#### PROBLEM:
Report the count of lines in the entries below that contain "Same", and leave out everything else.

#### EXERCISE MATERIALS:
§

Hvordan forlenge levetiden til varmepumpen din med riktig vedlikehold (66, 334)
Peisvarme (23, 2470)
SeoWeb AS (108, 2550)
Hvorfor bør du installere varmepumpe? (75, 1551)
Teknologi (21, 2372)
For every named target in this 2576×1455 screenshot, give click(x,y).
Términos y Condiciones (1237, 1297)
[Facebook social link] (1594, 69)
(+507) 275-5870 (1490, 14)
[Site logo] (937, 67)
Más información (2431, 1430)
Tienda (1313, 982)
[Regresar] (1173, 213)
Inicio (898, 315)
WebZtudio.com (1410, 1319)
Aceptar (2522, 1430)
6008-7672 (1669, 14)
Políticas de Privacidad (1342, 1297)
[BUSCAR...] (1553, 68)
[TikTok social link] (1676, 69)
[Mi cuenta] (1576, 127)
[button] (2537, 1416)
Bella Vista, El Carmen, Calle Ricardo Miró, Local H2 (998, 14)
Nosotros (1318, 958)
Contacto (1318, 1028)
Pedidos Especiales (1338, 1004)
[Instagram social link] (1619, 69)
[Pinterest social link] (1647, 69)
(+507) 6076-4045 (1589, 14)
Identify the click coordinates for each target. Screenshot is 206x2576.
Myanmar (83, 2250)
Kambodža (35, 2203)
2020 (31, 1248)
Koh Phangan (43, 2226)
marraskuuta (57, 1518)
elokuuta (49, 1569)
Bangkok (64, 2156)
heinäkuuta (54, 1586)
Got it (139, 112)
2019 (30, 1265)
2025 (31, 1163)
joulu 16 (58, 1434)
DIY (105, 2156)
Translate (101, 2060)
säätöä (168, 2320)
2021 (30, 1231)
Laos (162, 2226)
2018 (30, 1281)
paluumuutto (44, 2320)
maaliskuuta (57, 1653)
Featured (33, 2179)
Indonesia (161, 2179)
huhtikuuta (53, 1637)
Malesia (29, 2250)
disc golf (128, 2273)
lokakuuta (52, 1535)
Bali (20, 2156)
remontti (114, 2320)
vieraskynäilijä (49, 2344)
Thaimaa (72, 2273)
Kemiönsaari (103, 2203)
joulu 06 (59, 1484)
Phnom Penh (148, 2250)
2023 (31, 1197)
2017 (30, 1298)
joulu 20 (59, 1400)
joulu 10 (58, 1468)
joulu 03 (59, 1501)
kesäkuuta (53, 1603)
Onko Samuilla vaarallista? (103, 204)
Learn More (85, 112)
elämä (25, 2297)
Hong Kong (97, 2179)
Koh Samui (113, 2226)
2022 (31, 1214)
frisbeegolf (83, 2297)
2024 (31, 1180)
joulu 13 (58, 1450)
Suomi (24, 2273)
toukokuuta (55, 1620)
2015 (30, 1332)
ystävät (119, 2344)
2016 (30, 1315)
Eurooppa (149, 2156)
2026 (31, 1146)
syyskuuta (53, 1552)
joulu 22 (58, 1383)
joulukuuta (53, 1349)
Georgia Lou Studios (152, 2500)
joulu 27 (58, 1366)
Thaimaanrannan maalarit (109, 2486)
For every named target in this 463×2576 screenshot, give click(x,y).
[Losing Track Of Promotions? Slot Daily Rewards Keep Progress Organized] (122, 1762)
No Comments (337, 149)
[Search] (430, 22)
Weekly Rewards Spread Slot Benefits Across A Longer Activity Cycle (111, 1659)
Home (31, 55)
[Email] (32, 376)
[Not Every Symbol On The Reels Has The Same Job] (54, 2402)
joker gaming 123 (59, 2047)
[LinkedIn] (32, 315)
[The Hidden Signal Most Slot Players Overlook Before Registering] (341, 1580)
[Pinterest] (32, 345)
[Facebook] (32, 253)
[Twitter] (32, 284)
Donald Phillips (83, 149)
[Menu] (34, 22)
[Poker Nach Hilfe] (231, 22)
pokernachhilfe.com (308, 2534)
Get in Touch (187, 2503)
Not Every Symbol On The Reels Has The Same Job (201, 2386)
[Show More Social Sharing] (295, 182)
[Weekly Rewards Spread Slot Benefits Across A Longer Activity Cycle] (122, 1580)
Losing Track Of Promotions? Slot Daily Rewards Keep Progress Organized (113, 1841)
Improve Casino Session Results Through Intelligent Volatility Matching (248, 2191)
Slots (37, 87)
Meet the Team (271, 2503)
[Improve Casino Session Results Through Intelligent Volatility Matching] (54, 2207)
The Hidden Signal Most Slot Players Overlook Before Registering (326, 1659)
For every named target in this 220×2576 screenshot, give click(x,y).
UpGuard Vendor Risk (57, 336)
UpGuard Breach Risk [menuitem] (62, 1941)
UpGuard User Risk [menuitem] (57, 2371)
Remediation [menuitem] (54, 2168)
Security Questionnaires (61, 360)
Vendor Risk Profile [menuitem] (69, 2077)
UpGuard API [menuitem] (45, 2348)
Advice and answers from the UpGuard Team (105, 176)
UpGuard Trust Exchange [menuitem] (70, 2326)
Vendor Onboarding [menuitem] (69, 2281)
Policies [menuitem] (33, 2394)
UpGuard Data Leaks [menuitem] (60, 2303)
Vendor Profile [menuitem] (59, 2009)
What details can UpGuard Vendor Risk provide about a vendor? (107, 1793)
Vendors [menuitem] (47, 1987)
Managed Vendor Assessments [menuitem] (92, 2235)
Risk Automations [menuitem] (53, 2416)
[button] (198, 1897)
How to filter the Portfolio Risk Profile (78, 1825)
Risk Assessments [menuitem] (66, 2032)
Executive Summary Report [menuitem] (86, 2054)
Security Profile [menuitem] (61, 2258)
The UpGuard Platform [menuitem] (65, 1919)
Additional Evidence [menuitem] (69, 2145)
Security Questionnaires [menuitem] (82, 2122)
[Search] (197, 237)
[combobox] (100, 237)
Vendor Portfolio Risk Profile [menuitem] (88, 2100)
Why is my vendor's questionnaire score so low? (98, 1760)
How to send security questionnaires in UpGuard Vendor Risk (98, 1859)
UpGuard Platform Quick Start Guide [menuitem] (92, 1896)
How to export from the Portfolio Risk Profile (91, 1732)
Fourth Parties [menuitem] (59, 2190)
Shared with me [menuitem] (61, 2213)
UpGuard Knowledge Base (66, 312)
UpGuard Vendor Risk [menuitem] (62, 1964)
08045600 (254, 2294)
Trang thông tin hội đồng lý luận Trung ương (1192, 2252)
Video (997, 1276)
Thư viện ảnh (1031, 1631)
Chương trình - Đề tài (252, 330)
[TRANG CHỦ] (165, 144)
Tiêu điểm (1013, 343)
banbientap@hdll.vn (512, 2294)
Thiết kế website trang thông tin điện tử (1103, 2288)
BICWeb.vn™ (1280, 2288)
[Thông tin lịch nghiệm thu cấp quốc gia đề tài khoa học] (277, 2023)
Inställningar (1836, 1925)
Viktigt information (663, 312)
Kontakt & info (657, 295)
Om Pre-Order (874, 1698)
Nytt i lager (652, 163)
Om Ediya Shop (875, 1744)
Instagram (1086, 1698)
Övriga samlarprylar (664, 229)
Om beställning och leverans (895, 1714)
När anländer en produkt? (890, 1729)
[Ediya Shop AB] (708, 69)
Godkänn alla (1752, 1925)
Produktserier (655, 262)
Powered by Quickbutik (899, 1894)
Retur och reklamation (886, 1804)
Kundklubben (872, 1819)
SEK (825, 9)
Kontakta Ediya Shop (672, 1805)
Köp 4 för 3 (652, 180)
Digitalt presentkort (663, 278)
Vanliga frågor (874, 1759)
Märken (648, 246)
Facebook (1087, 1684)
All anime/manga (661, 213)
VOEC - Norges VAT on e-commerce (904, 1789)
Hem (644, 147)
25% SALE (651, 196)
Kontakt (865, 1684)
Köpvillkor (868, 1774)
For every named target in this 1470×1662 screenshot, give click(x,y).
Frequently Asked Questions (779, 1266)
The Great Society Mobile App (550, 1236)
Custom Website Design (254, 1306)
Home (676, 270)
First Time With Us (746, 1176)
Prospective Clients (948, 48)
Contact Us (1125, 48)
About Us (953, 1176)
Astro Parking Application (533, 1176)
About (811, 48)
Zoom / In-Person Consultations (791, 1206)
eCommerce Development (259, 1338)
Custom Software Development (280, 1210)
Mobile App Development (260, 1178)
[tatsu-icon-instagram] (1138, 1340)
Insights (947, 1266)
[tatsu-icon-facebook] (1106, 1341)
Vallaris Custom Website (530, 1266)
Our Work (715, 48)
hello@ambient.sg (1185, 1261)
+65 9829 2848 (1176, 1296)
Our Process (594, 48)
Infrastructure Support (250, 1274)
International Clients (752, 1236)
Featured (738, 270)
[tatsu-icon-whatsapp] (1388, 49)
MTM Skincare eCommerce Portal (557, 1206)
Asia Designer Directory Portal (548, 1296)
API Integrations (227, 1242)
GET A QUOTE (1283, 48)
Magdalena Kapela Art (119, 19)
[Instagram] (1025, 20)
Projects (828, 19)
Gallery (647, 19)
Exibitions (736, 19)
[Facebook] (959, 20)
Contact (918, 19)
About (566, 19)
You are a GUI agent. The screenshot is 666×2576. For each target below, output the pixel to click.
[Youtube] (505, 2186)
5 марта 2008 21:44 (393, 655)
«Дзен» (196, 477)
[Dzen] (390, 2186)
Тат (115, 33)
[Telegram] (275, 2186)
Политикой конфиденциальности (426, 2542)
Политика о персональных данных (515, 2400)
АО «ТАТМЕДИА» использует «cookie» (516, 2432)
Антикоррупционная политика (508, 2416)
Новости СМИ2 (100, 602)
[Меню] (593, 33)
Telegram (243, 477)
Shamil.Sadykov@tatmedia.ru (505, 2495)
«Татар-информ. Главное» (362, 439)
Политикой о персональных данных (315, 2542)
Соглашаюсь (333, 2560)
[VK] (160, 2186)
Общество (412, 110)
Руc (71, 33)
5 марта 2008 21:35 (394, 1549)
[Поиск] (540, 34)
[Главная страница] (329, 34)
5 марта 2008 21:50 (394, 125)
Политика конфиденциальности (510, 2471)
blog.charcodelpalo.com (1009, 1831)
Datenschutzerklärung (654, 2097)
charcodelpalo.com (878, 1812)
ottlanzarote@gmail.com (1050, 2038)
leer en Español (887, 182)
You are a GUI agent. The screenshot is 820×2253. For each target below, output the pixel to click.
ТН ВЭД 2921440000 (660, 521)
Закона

§

#### REPLY:
2